▽

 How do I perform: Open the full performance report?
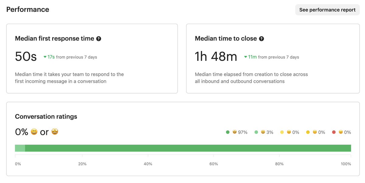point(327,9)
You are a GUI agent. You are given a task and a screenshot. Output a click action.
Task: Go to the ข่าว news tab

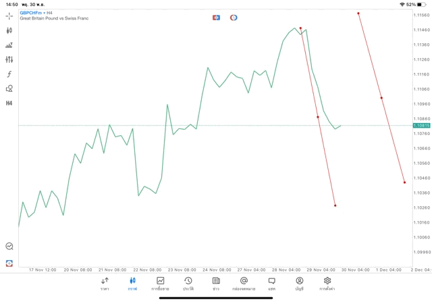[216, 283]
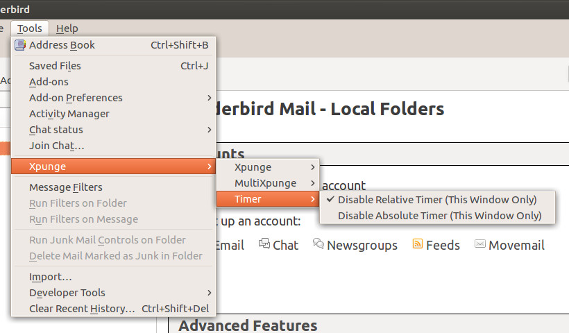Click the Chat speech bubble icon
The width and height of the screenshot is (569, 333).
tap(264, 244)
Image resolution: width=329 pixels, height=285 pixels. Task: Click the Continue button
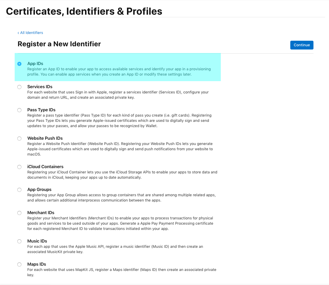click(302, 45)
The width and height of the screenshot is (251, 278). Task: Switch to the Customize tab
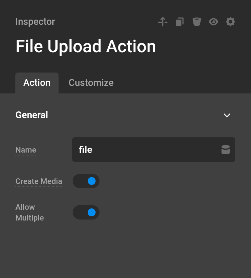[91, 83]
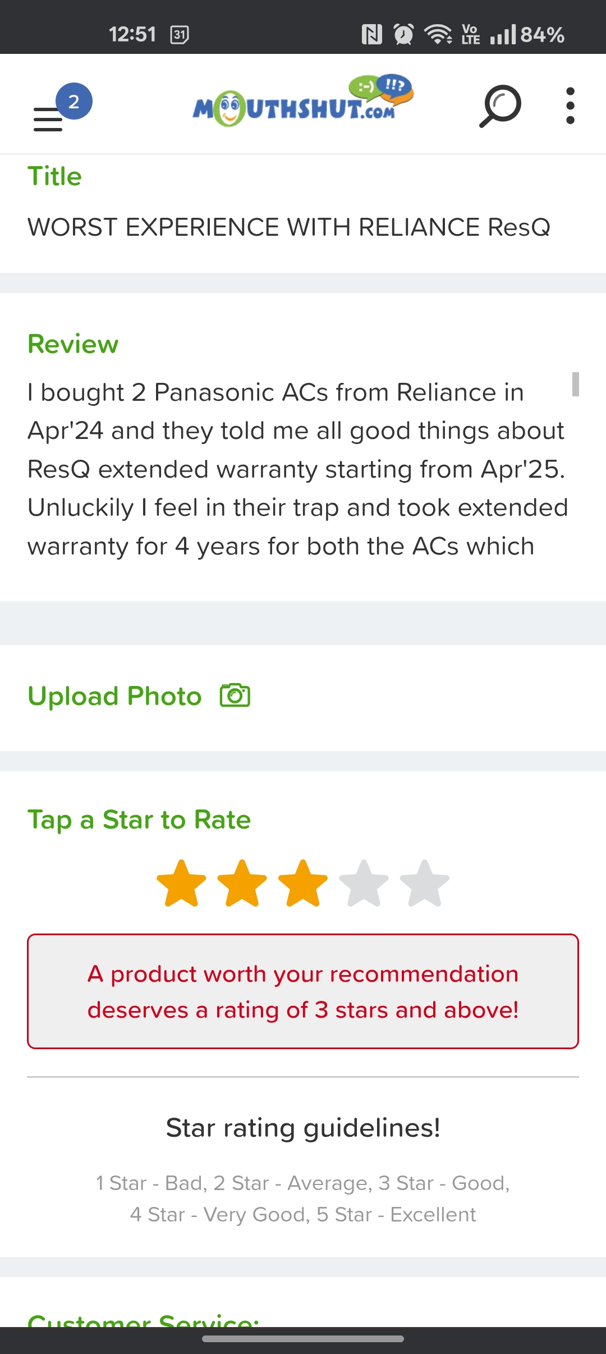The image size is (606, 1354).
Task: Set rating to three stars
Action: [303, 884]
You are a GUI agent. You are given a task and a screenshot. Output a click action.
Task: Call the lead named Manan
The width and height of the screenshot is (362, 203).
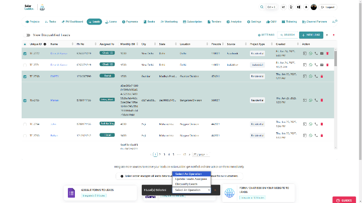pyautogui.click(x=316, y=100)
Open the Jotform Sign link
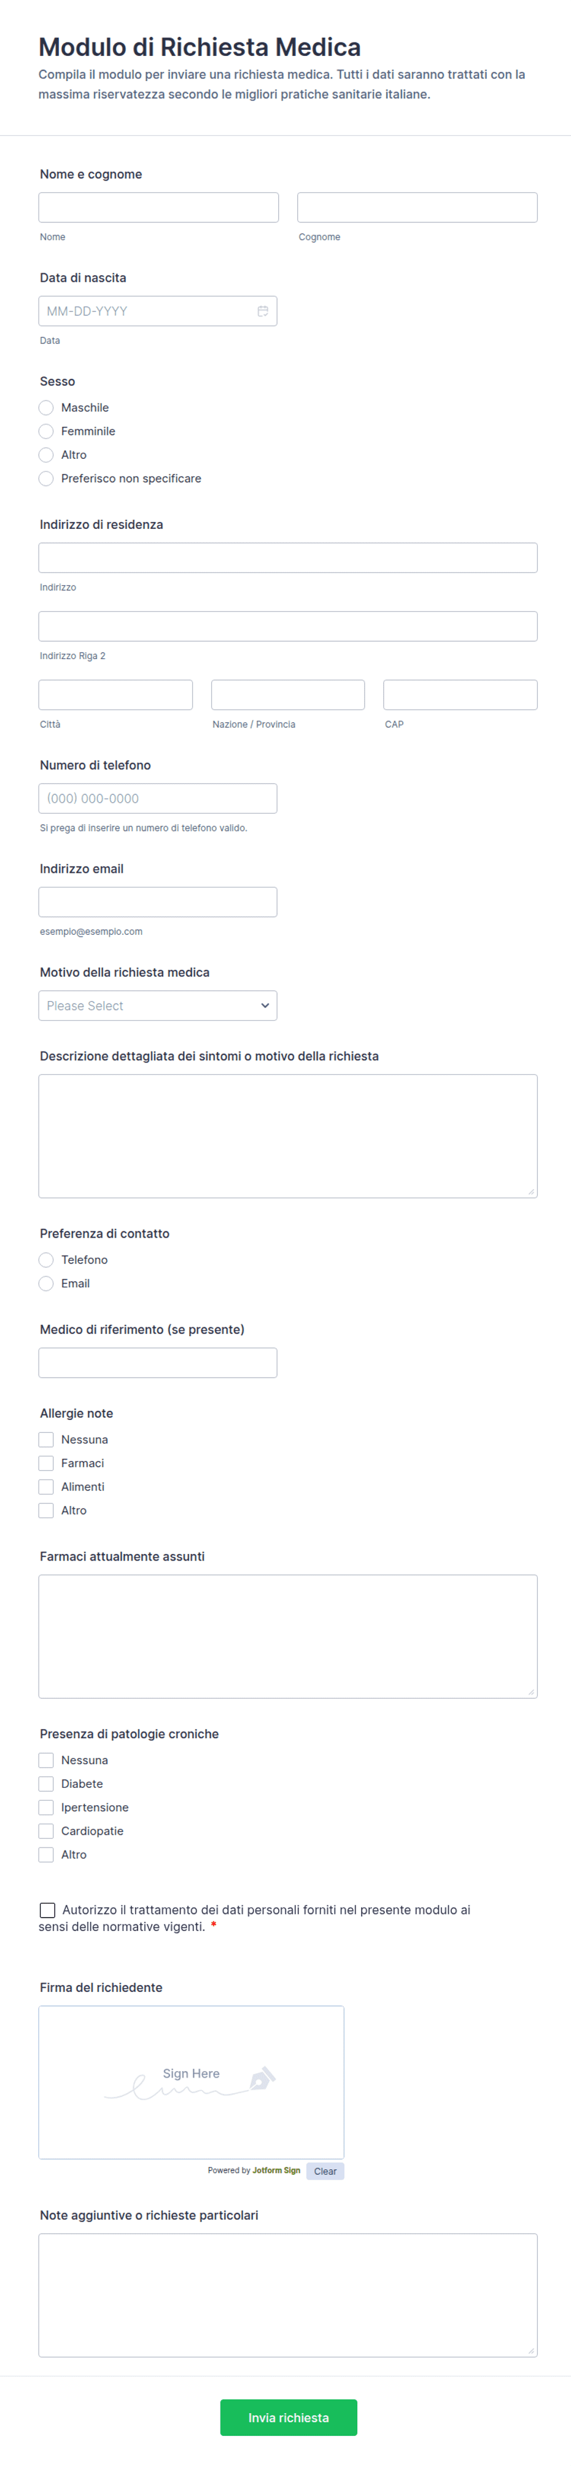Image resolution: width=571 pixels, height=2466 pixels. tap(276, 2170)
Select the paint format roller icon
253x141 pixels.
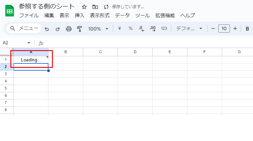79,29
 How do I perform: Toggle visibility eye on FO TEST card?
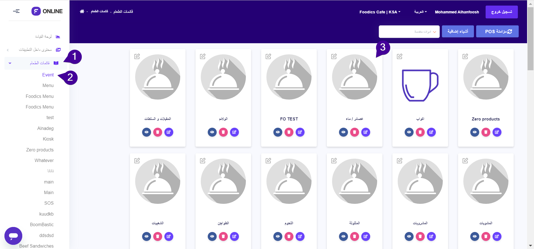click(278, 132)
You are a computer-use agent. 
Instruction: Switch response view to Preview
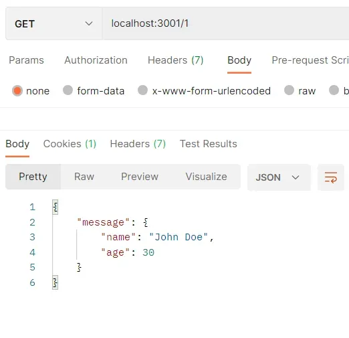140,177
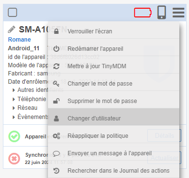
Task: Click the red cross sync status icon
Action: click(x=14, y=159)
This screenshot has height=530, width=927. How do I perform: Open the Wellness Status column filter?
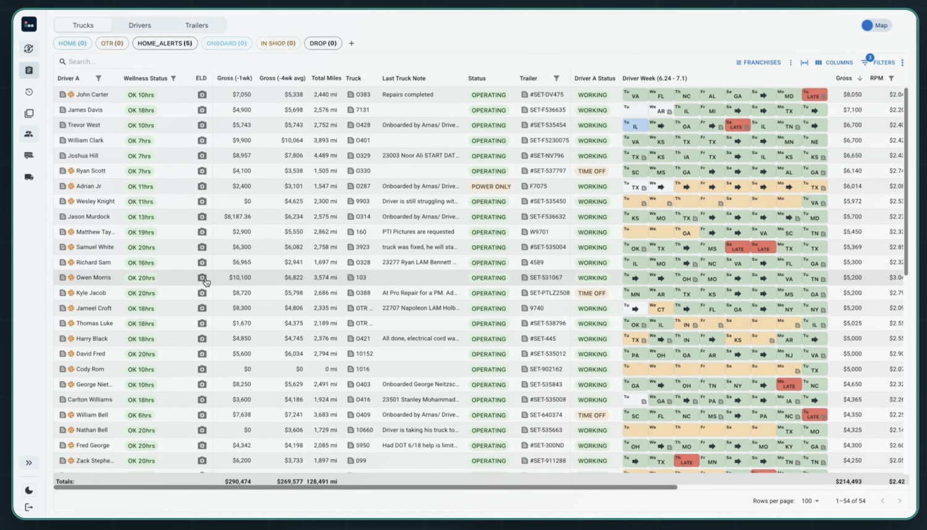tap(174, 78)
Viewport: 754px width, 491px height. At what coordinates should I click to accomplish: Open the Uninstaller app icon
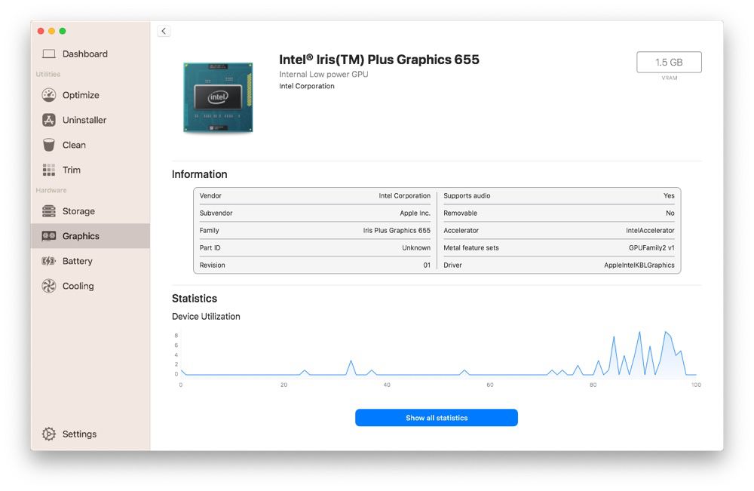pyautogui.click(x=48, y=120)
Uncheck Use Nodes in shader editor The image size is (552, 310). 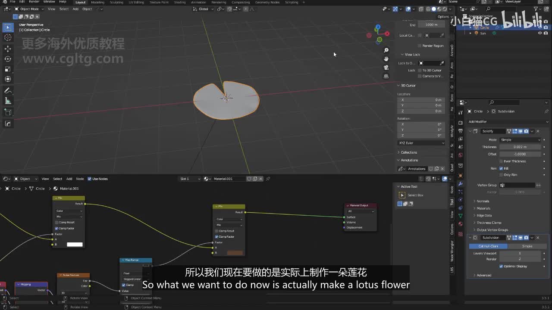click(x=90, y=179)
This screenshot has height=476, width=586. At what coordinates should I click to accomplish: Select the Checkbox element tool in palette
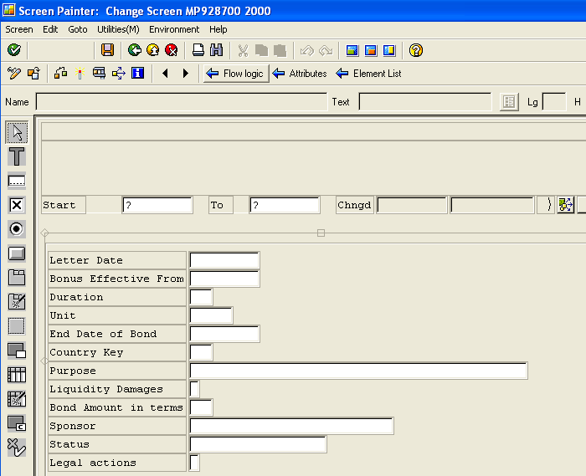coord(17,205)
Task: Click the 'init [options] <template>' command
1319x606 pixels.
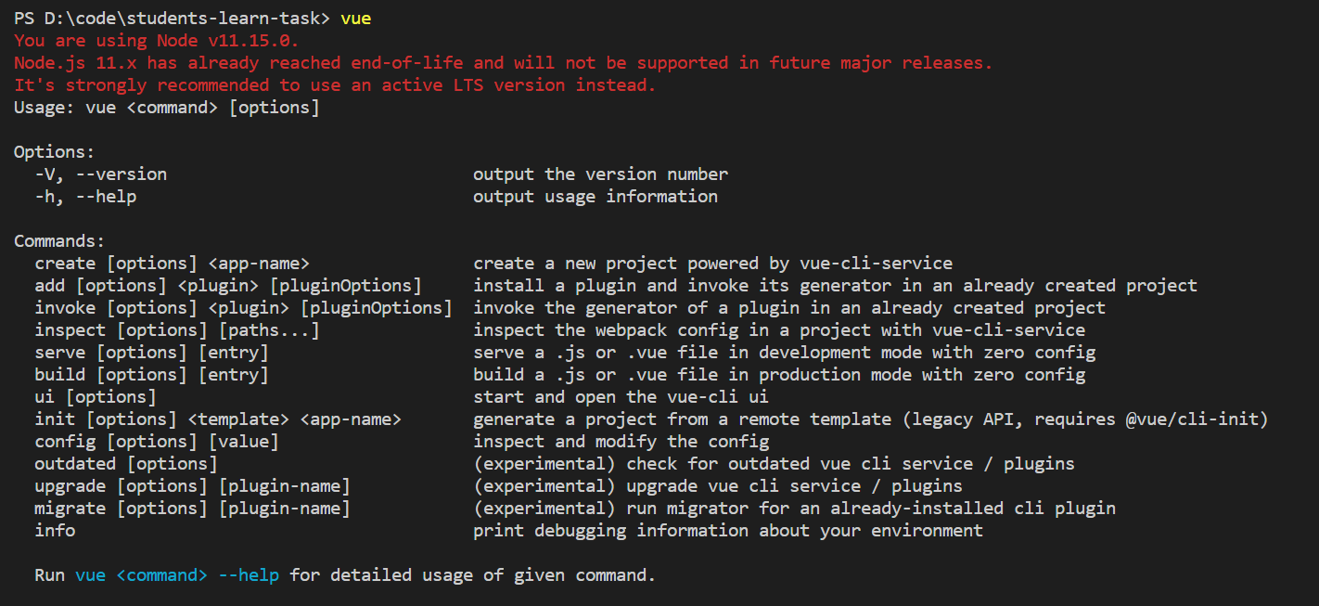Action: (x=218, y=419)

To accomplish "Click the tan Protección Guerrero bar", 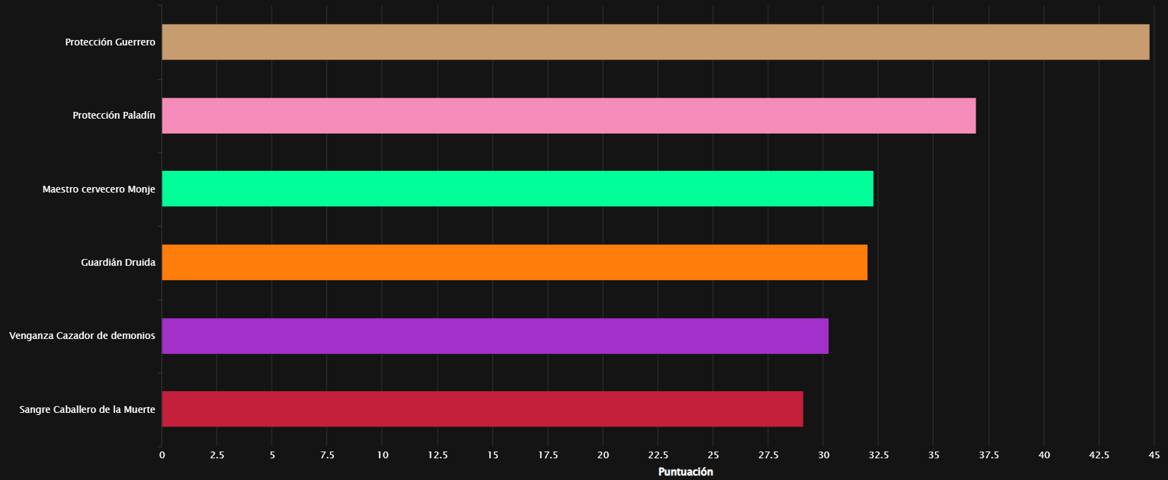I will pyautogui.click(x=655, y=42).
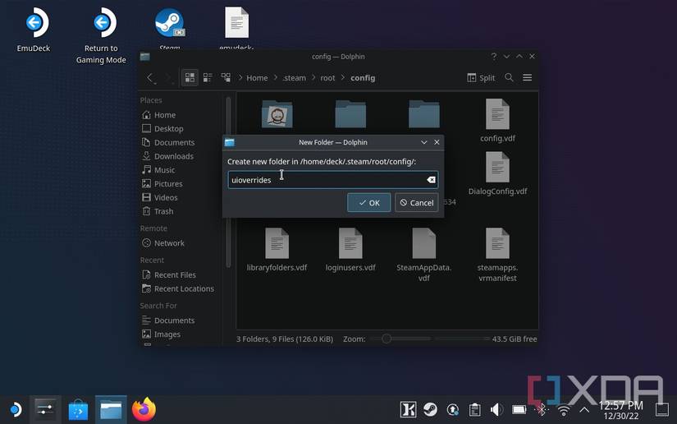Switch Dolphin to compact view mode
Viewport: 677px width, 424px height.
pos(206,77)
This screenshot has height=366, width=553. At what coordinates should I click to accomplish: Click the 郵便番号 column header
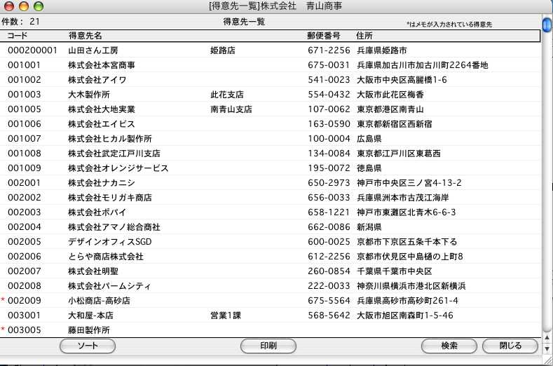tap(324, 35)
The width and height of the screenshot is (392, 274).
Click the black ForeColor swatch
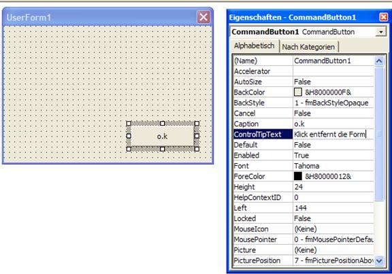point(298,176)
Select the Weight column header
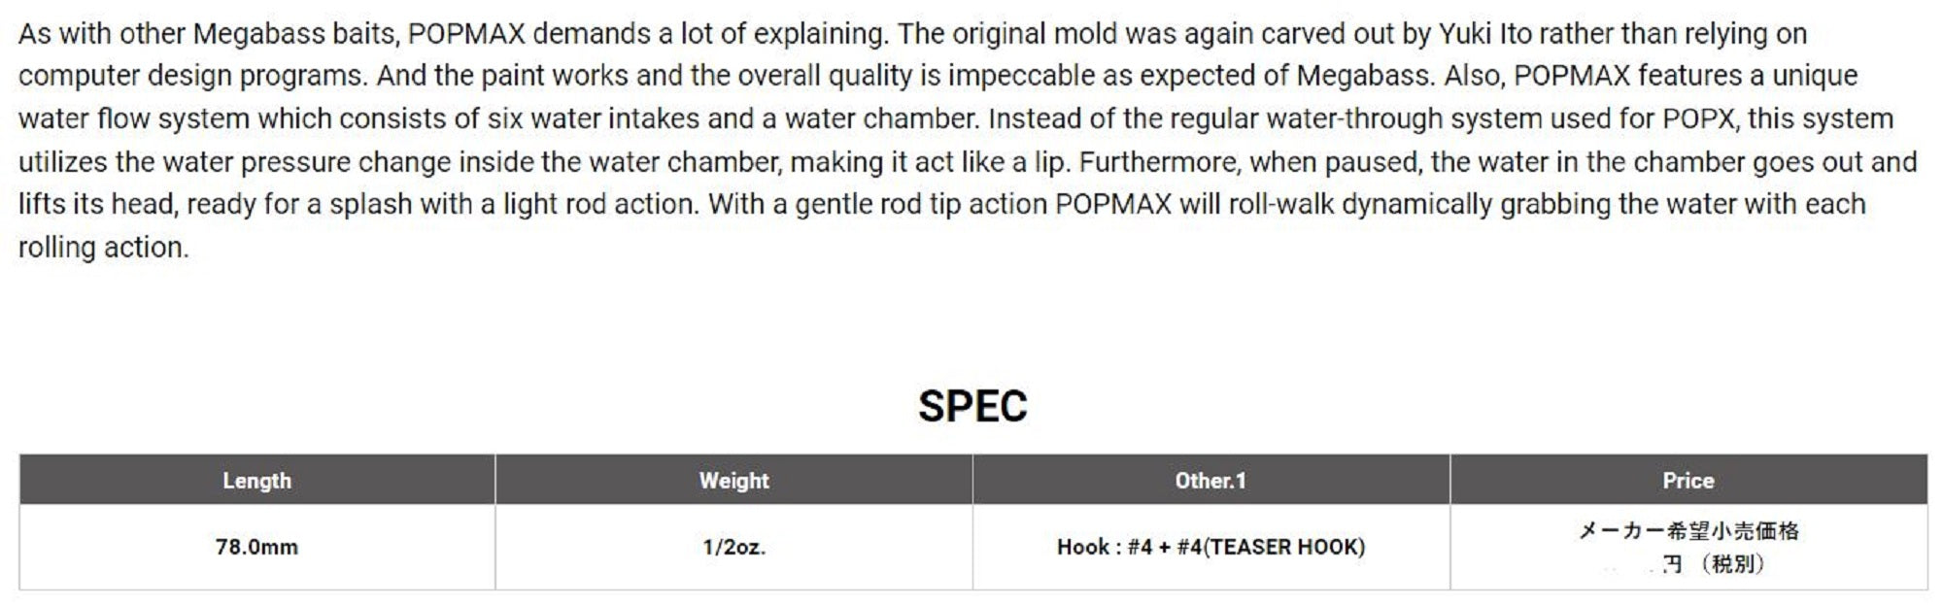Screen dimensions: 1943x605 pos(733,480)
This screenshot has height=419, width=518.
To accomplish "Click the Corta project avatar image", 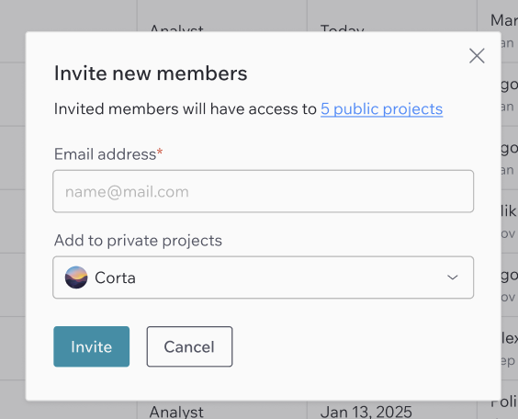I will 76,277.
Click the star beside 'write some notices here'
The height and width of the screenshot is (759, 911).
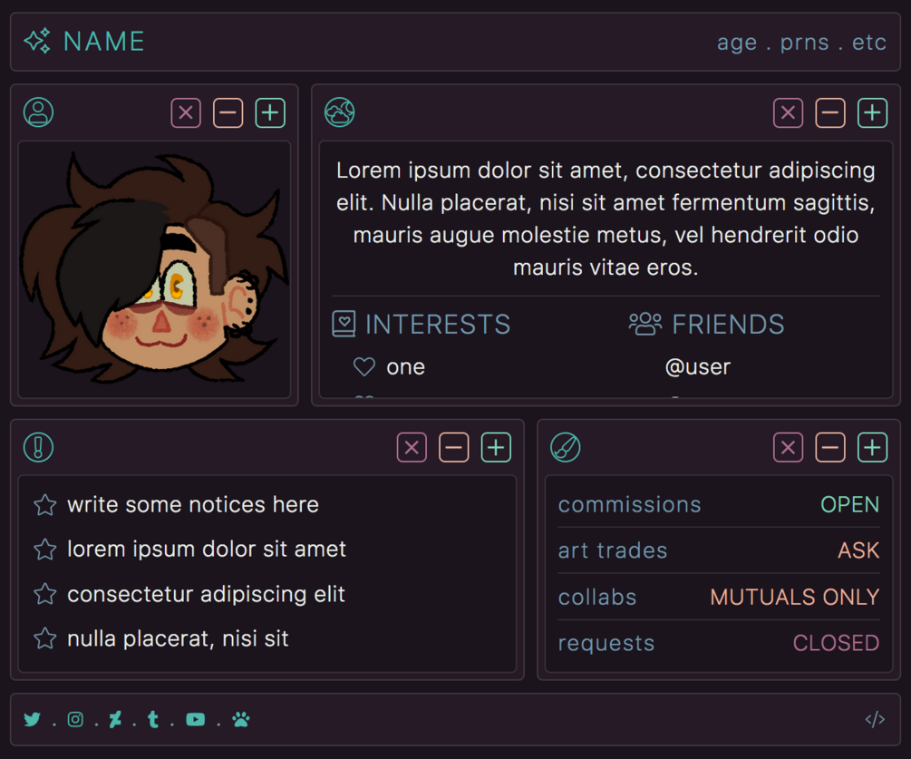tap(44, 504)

△

• [THE TASK] Copy exactly, and copy only, the lines from the one bearing "Click the star" through the closing line of the material, with both ends kept and pictures removed.

• [RESPONSE BELOW]
Click the star beside 'write some notices here'
The height and width of the screenshot is (759, 911).
tap(44, 504)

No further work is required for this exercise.